A bit of a delayed response on this bit of news, but it's still worth sharing. Lawmakers in Utah are considering a proposal to overhaul Medicaid, starting with cuts in the most interesting of places- epidurals and elective Cesareans. The move would be an attempt to minimize the spending the state says it makes for out-of-state college students "freeloading" on Medicaid (because apparently Utah has an epidemic of pregnant college girls) since they might not technically be employed, yet still dependent on wealthy parents residing elsewhere. However, despite there being examples of how the rates of these procedures go down when insurance refuses to pay the high price for them, the motivation of this particular move is troubling.
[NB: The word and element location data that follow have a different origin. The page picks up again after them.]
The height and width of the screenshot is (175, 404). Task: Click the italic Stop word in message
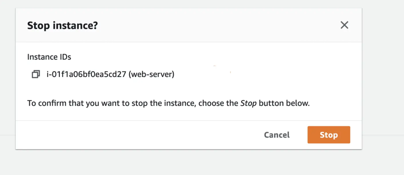[x=248, y=103]
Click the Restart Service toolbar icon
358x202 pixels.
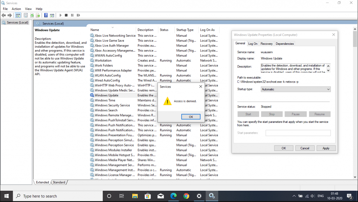click(78, 15)
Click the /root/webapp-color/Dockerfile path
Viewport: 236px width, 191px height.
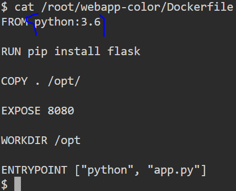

I agree with the response this has incited that denying a woman an epidural she is desperate for based on her insurance provider is classist and totally misogynistic. On the other hand, exclaiming epidurals an issue of choice just doesn't sit well with me. I guess it's that old feminist line of thought that says we have the right to escape the pain of childbirth, as if the pain of birth was, in fact, meant to punish us for being women. It's not going far enough for me. The right to a healthy, normal, empowered birth is a feminist issue. This argument to protect Medicaid-sponsored epi's reeks of the sentiment that lower class women aren't capable of a normal, non-intervened birth (which is suspiciously useful to the state- can you imagine if poor women everywhere started having supported, empowering births? Watch out!) I agree that women who are systematically denied education and resources contributes to the lack of informed consent, and therefor the cascade of interventions, which makes an epidural sound pretty nice. But nobody here is talking about providing the women effected in this situation alternatives (such as implementing hospital midwifery programs, like this one, and this one). They're just fighting to protect the epidural.
This is a classic case of a few bad apples spoiling the bunch, because sometimes an epidural can be a useful tool, not every college kid has wealthy parents, and the overwhelming majority of pregnant women on Medicaid are there for a damn good reason. It's just disappointing for me to see that the biggest reaction to this has been so unimaginative and classically self-blaming. We should really be taking this opportunity to talk about how to empower the women this would effect, to look at the evidence, and try to create something positive out of a poorly motivated, yet opportunistic, change. The question here should be, "Do we need the epidural?"